## Instruction
Copy the lines below word for word, from the line that contains "1435x1120 pixels. Task: Point" through the last line.

## Data entries
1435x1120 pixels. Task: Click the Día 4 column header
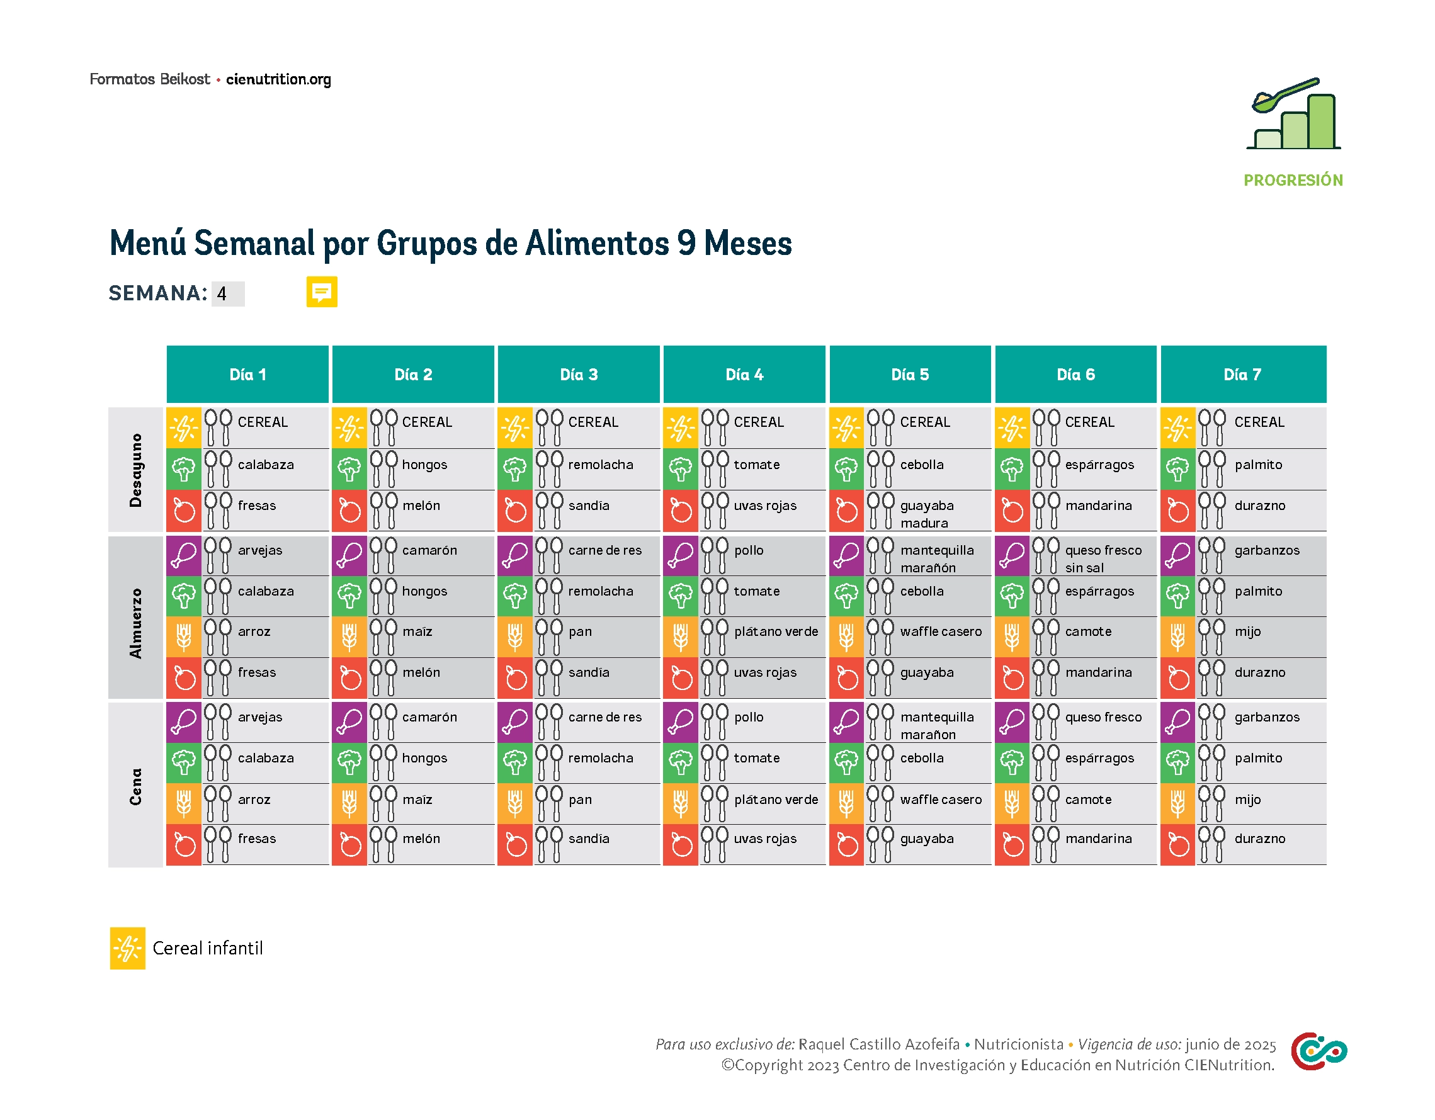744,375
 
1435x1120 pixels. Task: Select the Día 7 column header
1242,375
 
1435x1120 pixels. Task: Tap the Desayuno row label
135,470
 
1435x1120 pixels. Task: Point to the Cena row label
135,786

## Answer below
1435x1120 pixels. Task: Point to the Cena row label
135,786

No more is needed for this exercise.